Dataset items
▼

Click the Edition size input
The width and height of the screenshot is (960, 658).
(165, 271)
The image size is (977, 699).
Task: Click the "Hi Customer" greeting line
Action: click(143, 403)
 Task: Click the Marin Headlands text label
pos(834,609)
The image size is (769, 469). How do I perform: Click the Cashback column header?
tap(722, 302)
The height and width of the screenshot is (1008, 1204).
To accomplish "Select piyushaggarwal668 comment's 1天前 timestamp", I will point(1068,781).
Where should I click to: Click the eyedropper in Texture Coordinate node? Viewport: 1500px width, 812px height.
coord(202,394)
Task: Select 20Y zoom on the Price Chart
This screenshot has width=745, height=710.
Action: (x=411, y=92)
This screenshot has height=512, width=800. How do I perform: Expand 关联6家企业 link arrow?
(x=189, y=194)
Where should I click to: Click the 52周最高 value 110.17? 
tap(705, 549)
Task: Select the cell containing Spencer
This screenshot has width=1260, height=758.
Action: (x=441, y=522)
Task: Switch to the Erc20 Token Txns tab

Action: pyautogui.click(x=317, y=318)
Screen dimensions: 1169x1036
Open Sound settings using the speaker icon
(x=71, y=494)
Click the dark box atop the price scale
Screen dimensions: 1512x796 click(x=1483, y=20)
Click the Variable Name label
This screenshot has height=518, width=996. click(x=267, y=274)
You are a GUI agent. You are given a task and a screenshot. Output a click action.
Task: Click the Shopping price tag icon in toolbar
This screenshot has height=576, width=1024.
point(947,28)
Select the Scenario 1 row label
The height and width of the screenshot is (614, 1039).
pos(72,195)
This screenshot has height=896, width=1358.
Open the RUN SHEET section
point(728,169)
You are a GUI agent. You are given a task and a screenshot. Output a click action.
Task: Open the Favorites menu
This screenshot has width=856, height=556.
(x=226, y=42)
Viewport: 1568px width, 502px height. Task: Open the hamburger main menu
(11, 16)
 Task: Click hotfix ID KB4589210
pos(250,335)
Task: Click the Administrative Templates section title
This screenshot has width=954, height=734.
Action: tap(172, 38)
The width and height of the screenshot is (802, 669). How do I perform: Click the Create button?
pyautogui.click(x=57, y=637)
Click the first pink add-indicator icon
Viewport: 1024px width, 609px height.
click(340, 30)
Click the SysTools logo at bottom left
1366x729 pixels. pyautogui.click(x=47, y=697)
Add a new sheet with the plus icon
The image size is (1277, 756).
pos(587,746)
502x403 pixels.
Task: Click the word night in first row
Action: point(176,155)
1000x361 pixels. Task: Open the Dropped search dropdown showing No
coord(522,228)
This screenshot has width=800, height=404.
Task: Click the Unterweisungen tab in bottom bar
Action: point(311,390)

▲

▶ _What the exercise asks_
Word for word, give back all of the records.

▶ _Result for this task_
Click the Edition size input
The width and height of the screenshot is (960, 658).
(165, 271)
The image size is (977, 699).
Task: Click the "Hi Customer" greeting line
Action: click(143, 403)
 Task: Click the Marin Headlands text label
pos(834,609)
The image size is (769, 469). How do I perform: Click the Cashback column header?
tap(722, 302)
The height and width of the screenshot is (1008, 1204).
To accomplish "Select piyushaggarwal668 comment's 1天前 timestamp", I will point(1068,781).
Where should I click to: Click the eyedropper in Texture Coordinate node? Viewport: 1500px width, 812px height.
coord(202,394)
Task: Select 20Y zoom on the Price Chart
This screenshot has width=745, height=710.
Action: (x=411, y=92)
This screenshot has height=512, width=800. How do I perform: Expand 关联6家企业 link arrow?
(x=189, y=194)
Where should I click to: Click the 52周最高 value 110.17? 
tap(705, 549)
Task: Select the cell containing Spencer
This screenshot has width=1260, height=758.
Action: (x=441, y=522)
Task: Switch to the Erc20 Token Txns tab

Action: pyautogui.click(x=317, y=318)
Screen dimensions: 1169x1036
Open Sound settings using the speaker icon
(x=71, y=494)
Click the dark box atop the price scale
Screen dimensions: 1512x796 click(x=1483, y=20)
Click the Variable Name label
This screenshot has height=518, width=996. click(x=267, y=274)
You are a GUI agent. You are given a task and a screenshot. Output a click action.
Task: Click the Shopping price tag icon in toolbar
This screenshot has height=576, width=1024.
point(947,28)
Select the Scenario 1 row label
The height and width of the screenshot is (614, 1039).
pos(72,195)
This screenshot has height=896, width=1358.
Open the RUN SHEET section
point(728,169)
You are a GUI agent. You are given a task and a screenshot. Output a click action.
Task: Open the Favorites menu
This screenshot has width=856, height=556.
(x=226, y=42)
Viewport: 1568px width, 502px height. Task: Open the hamburger main menu
(11, 16)
 Task: Click hotfix ID KB4589210
pos(250,335)
Task: Click the Administrative Templates section title
This screenshot has width=954, height=734.
Action: tap(172, 38)
The width and height of the screenshot is (802, 669). How do I perform: Click the Create button?
pyautogui.click(x=57, y=637)
Click the first pink add-indicator icon
Viewport: 1024px width, 609px height.
click(340, 30)
Click the SysTools logo at bottom left
1366x729 pixels. pyautogui.click(x=47, y=697)
Add a new sheet with the plus icon
The image size is (1277, 756).
pos(587,746)
502x403 pixels.
Task: Click the word night in first row
Action: point(176,155)
1000x361 pixels. Task: Open the Dropped search dropdown showing No
coord(522,228)
This screenshot has width=800, height=404.
Task: Click the Unterweisungen tab in bottom bar
Action: point(311,390)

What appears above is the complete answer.